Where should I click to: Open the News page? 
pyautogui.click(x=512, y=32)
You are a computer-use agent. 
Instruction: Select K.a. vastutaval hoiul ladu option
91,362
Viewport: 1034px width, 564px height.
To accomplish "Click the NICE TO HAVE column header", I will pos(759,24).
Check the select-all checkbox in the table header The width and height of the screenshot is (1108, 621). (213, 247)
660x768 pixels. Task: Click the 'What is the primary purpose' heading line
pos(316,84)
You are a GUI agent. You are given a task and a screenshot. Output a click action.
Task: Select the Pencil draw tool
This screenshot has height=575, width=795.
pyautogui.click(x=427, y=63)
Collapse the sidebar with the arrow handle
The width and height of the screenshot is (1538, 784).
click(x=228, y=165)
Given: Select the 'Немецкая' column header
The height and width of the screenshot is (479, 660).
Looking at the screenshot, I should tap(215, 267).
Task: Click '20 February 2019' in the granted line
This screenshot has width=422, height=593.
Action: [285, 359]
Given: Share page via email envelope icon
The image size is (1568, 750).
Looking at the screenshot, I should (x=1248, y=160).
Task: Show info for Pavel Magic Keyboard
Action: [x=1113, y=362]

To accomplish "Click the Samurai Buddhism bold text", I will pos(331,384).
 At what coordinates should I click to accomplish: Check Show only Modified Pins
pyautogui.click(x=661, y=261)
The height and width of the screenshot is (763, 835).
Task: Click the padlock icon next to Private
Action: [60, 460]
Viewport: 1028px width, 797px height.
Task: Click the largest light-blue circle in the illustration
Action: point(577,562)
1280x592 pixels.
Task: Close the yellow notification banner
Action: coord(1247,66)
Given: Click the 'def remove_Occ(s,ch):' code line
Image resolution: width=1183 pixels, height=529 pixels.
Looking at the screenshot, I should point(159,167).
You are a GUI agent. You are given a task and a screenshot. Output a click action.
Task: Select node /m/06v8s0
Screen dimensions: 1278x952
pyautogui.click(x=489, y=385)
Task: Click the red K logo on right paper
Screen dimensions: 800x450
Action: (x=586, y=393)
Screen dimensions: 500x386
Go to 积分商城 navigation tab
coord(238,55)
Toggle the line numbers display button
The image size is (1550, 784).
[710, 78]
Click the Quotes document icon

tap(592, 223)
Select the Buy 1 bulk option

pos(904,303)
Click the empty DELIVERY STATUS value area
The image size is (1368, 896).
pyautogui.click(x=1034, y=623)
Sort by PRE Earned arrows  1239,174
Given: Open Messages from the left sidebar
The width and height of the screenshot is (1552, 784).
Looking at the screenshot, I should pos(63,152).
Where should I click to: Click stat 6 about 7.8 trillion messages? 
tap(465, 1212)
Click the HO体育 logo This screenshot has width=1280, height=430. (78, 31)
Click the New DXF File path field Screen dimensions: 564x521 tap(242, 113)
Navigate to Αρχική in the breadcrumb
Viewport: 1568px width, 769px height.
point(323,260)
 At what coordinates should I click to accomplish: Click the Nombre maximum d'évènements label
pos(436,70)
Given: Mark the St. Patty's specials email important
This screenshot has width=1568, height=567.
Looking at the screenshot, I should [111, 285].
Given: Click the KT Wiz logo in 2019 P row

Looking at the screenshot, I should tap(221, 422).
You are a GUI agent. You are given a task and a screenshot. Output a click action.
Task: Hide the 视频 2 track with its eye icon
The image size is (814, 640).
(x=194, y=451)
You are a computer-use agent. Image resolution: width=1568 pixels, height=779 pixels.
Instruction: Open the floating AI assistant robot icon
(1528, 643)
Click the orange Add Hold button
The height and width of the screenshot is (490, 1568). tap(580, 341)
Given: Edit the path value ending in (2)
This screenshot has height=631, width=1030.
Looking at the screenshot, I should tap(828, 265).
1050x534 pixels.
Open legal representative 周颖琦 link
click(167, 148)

————————

> **Activity**
Say how many lines of the listing above include the word "header", giving the number alone.

> **Finished exercise**
3